How intelligent a culture is going to be in a crisis, can be very difficult to evaluate until one happens. But that's what it comes down to. What mix, what ratio of decisions, will typical groups make, & how fitted will it be? Some panic early, some hold back and evaluate, etc. We draw on stories, experiences (eg fire drills; team activities), sense of national and local identity, peer pressure & how we think others will view us then & after, and animal instincts - all in competition. We try to have heuristics about when we should panic and when we shouldn't - the Grenfell Tower fire might shift people's balance, say. The result, is the intelligence of the system.
The 1929 Wall Street Crash shows a breakdown in the intelligence if a system. Someone maliciously yelling 'Fire!' in a theatre primed to panic, is a system breaking down. But instincts are primed, malleable, can ve cultivated to support systems with more resilience and intelligence.
Your individual duties, were to prepare beforehand. I find martial arts training the most interesting example of this. By training technique, building fitness and reflex, you will be more ready to act in accordance with your values, to act in a way you won't regret, in a dangerous situation, which invariably involves split-second decisions. There's n9thing like having experienced adrenalin, terror, uncertainty, before in practice situations and learning how your body reacts and how to get calm and make decisions. For me it was agonising over bad decisions, that made me train to be ready to make better ones. A culture that supports training like that, is more ready for panic, as is the person that trains.
With the stockmarket it's harder to see how to make that case. It is a system for working out where investment should go. The 'training' and learning are in the form of regulation, 2008 crash (& 1929) led to many changes.
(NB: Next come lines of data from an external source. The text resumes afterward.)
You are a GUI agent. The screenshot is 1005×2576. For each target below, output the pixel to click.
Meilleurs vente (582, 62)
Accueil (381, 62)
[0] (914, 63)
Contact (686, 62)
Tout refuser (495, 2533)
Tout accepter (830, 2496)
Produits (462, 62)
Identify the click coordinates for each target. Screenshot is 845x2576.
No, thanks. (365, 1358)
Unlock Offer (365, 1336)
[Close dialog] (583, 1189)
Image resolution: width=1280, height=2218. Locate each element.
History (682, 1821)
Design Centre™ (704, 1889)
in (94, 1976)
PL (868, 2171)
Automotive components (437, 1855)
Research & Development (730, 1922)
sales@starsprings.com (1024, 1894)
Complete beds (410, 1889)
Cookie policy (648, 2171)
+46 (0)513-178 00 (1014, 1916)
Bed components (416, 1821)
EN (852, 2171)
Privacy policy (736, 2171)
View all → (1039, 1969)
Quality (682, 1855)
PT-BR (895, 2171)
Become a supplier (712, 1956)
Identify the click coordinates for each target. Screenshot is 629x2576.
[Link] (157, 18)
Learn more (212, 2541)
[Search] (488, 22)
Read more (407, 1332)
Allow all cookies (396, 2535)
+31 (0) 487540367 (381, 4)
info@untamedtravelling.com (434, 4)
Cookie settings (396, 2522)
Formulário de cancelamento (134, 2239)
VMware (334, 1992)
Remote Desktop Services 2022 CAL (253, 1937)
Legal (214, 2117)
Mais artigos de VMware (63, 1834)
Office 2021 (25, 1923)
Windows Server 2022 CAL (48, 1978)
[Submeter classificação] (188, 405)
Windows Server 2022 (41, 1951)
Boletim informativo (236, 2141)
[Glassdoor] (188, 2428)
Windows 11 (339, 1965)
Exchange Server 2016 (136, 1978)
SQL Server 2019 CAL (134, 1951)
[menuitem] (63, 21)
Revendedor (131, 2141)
Ultimately when a crisis, or fire, or act of violence hits, we have to make practical instinctive decisions. Our moral commitment is to have cultivated ourselves and our systems, to be ready to live with what happens without regrets, know we could not have done more, or better, or smarter, in that time of panic.
Evolution is thought now to be driven by 'punctuated equilibriums', that is not mainly by genetic drift, but by 'panics', harsh selection pressures (eg asteroid) then new opportunities/empty niches. So we might see developing system intelligence to face panics, as the grindstone of evolution, whether in ecosystems or brains.